La canción que titula y abre el álbum parece la segunda parte de "Desaparecido", aquel himno sobre el caos político/urbano incluida en "Esperando el milagro" (2003). La suavidad acústica de "Como un buey" aquieta aguas y se planta de cara al futuro, mientras Sokol habla de encontrar el sitio para uno. Paso seguido llega un ska que va a hacer saltar a toda la monada durante los recitales: "Siento luego existo" refuta a Descartes y festeja los pequeños triunfos íntimos; junto a "Dicen que la distancia" parecen ser los temas más radiables de la placa. Ahí aparece "Partidos", mid tempo funkeado con trompetas babilónicas donde Sokol habla de un Armagedon inminente y los samples de Schachtel se lucen. En ese momento surge "La brisa", que opone los silencios palpables de los versos a la sensación de inmensidad oceánica del estribillo. "Buscando un cambio" es una canción dulce sobre refugios compartidos, estrellas descorchadas y el deseo de la apertura de un alma. Inmediatamente después aparecen las imágenes naturales de la anhelante "Ya no estás"; una bella y simple melodía de dos tonos con coros encantadores de la bajista Gabriela Martínez y Daffunchio. "Donde te escondés" tiene una batería rápida sobre la que se dibuja un arpegio en tonos menores y una letra que parece hablarle a un ser encubierto. Otra de Sokol: "Matrimaricomio", una agitada página futurista con una exigida y explosiva base del baterista Gustavo Jove en la que emula ritmos de drum and bass; el texto explica la decadencia del abuso de poder e incluye una frase que sintetiza todo: "Si la mano crece nunca te enterarás/ con la otra mano te vas a matar". Y le pegan "Revolución", firmada por Daffunchio y el guitarrista Tomás Sussman; un rocanrolito grooveado donde la vocalización, similar a la de "Pará con la papa", compara con gracia el cuerpo fisurado con un motor al que "no le anda el arranque". Los aires plácidos y acústicos de "La marmota" nos reparan el alma de los dolores mundanos con una melodía muy muy Sumo. Y así llegamos al punto final, otra belleza acústica arpegiada titulada "Más que un deseo" obra de Martínez/Daffunchio. Es un delicado momento de despedida con un sublime clímax marítimo y nocturno en el que el aire es tan pesado que cuesta pasarlo por la garganta. Y las últimas palabras que nos dejan son pura poesía desconsolada y esperanzadora a la vez: "Te encontraré donde pueda/ me llevarás hasta el cielo/ perdurarás en el aire/ mientras te vuelvo un sueño".

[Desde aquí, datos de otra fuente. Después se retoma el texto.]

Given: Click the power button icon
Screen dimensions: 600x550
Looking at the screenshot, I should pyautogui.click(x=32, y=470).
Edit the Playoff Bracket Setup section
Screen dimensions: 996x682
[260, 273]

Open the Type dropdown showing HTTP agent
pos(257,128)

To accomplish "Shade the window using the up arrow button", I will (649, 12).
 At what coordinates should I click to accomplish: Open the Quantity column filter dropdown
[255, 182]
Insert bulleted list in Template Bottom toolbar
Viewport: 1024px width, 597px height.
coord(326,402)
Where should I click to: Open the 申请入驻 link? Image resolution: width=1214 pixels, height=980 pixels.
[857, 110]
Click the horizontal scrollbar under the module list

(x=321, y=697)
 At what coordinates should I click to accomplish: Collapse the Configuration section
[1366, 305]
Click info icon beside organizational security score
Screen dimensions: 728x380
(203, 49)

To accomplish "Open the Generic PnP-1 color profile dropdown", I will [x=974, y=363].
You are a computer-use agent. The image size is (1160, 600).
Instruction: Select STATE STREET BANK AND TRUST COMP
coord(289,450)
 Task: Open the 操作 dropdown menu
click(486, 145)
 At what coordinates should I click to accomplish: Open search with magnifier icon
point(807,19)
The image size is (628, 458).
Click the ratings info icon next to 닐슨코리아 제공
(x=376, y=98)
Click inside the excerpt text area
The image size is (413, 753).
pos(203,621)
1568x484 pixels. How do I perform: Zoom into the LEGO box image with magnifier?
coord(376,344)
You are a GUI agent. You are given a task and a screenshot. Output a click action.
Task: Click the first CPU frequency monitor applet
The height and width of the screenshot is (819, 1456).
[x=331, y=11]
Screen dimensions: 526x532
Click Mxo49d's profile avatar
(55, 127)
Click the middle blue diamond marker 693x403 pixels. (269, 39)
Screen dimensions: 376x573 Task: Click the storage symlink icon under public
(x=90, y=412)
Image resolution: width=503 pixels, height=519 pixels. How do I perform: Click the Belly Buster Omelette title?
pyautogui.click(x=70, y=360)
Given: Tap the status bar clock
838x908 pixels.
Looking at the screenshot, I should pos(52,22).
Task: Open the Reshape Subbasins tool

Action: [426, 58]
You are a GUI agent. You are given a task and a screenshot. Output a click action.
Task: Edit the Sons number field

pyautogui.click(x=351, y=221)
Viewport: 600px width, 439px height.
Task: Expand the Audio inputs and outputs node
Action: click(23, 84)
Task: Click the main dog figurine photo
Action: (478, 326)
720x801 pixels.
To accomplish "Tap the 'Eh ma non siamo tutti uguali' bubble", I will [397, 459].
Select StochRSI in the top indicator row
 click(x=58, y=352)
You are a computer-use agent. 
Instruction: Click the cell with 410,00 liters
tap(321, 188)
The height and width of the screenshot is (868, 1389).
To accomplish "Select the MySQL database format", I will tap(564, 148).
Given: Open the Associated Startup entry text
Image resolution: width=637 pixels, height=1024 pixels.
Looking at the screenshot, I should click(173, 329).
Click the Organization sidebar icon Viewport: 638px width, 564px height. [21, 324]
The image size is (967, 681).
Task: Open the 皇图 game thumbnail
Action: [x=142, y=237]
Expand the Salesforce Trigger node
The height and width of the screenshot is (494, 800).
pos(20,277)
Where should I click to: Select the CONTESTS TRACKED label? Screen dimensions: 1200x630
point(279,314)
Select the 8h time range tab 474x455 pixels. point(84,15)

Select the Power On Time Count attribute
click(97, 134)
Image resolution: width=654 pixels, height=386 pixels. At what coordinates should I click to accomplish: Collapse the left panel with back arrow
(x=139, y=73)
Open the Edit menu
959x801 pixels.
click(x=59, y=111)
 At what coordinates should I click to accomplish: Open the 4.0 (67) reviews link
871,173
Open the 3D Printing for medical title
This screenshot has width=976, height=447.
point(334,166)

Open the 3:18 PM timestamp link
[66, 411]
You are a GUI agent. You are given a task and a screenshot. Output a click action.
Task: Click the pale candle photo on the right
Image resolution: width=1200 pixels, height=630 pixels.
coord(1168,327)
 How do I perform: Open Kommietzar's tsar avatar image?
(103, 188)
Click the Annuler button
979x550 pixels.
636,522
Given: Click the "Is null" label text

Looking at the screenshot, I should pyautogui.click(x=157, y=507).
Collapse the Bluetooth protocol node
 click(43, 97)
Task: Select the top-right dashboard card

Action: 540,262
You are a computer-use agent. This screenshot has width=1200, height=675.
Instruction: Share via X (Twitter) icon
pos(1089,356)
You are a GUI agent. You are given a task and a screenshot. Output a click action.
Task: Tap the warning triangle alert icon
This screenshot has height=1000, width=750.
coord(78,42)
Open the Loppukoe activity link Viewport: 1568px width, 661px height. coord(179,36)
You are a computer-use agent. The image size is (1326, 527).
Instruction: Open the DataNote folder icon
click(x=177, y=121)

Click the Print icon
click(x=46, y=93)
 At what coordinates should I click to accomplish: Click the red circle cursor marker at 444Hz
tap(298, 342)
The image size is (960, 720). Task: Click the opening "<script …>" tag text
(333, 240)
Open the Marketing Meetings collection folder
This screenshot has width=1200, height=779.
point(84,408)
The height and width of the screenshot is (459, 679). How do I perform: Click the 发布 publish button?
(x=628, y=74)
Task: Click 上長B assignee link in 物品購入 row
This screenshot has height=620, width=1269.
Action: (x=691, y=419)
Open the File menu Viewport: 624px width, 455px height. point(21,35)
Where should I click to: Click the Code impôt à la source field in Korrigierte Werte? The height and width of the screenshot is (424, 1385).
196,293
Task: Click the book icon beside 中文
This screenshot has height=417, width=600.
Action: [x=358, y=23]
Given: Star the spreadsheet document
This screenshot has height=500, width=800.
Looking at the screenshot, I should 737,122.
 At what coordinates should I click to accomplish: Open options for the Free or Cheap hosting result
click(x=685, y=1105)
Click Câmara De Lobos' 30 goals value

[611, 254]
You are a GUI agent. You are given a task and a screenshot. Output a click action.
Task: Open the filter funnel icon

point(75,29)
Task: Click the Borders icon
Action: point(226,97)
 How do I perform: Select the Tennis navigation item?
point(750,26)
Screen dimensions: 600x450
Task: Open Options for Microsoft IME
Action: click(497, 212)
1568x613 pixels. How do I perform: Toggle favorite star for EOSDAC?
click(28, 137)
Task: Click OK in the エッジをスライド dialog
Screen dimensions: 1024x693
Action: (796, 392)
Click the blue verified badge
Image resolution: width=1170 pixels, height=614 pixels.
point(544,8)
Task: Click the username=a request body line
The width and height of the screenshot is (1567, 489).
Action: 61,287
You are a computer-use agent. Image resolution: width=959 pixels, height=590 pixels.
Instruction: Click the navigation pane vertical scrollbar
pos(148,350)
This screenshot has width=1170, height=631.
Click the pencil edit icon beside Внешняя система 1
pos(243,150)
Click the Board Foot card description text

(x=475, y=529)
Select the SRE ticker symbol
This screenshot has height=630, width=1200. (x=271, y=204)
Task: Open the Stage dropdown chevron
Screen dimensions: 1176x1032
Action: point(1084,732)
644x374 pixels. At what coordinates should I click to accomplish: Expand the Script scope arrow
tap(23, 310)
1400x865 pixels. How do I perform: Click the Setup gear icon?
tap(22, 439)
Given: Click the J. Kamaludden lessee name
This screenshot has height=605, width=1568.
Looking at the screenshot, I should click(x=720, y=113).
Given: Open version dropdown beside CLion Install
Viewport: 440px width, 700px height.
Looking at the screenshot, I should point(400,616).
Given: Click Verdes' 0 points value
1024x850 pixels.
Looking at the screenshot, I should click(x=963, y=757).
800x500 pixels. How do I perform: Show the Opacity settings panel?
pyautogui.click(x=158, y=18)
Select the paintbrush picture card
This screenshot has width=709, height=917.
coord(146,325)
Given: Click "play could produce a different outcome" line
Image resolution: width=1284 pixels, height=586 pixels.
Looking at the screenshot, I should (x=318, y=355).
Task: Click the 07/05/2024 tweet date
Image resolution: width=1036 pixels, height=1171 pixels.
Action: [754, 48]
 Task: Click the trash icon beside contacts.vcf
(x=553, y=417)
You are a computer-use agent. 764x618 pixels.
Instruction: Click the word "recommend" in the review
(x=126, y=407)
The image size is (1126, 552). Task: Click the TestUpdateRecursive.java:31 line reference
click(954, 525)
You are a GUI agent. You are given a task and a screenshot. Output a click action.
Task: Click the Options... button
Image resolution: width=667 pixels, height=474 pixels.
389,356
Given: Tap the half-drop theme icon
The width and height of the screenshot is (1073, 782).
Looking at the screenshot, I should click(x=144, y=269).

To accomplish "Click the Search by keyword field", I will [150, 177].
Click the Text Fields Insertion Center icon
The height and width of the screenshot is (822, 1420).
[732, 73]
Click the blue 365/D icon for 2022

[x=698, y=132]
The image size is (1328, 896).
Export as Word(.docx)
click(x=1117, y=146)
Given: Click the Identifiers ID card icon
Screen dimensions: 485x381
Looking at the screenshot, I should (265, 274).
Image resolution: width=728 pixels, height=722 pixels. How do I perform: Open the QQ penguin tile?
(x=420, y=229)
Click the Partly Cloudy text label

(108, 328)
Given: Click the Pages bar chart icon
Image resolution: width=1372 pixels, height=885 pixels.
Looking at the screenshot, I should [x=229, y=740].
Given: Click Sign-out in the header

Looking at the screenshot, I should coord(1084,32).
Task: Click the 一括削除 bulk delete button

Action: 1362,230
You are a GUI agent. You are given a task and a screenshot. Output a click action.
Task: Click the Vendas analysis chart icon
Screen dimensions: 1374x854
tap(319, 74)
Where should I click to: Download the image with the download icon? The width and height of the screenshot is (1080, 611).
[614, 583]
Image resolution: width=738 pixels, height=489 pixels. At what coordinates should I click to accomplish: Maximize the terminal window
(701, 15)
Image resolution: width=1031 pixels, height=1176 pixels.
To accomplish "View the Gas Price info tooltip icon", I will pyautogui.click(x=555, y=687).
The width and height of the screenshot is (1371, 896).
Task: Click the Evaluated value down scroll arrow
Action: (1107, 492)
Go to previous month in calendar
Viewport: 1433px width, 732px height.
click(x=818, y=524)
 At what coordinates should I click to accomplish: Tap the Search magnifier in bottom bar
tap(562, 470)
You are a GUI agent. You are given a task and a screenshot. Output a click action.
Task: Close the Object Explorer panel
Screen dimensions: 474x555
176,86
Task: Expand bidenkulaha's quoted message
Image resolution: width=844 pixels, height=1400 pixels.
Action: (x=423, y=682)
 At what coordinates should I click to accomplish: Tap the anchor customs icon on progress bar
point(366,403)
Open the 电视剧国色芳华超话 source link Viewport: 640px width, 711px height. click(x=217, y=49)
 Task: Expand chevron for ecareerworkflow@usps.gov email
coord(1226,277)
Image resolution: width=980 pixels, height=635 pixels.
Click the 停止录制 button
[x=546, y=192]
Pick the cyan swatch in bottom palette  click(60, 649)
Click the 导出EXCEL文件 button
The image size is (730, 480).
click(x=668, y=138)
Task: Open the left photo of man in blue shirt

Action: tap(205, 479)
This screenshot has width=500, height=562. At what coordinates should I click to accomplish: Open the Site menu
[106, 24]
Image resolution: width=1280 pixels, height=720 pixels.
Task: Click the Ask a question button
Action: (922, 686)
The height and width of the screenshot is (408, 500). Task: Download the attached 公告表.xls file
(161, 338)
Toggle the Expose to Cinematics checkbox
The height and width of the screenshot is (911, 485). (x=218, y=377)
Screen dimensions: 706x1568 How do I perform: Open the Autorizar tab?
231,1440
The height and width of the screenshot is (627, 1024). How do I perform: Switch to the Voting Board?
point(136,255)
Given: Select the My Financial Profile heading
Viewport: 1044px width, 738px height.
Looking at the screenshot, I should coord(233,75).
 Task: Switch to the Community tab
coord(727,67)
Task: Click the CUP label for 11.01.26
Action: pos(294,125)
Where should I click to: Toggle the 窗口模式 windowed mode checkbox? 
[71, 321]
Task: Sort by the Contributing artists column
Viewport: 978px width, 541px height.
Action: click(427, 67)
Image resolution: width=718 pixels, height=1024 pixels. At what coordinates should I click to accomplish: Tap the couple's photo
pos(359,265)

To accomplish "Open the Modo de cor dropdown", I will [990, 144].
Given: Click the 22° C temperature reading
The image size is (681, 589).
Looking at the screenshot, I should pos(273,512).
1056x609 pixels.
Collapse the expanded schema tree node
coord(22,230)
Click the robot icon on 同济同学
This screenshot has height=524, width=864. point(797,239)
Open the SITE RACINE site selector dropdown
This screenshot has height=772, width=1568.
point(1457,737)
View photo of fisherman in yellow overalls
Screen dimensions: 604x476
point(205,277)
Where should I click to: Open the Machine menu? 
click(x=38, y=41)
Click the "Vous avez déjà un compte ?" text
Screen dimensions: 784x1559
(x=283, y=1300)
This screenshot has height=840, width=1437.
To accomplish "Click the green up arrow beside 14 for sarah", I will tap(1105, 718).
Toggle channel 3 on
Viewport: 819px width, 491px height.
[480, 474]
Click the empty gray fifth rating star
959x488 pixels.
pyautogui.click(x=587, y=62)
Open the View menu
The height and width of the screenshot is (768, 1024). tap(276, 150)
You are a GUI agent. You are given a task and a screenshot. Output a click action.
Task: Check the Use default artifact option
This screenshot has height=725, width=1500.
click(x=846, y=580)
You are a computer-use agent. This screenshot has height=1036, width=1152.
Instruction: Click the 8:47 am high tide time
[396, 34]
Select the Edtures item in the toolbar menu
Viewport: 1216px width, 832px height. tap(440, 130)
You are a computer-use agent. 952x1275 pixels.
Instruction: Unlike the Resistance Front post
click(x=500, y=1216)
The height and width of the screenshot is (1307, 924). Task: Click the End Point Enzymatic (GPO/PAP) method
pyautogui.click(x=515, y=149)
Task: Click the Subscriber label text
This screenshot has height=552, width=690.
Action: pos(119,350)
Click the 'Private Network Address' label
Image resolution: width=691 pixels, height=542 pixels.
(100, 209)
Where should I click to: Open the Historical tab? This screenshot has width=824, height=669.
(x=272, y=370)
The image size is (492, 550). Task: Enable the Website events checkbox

Después de cuatro años Las Pelotas entregan un disco de estudio de calidad indudable y demuestran que son capaces de contener un tsunami interno sin que se filtre agua hacia afuera. No es un dato menor que estos hábiles lectores de la actualidad socio política no hayan compuesto el álbum desde la catástrofe delarruista, sino desde una época bastante menos abrupta. Musicalmente no se puede apreciar una evolución con respecto a sus últimos discos, mucho menos hacia los primeros, pero tampoco un retroceso. Para mantener el ritmo reiteran la fórmula de construir con la simplicidad: casi todas las canciones están compuestas sobre dos tonos. Se puede hablar de un disco cálido y afectuoso, que le habla directo al alma. Y un dato de color es la participación de Pity Fernadez en el solo de "Revolución". Inevitablemente, este material nuevo deleita. Pero si se lo piensa como lo único que van a editar en cuatro años, da un poco de hambre.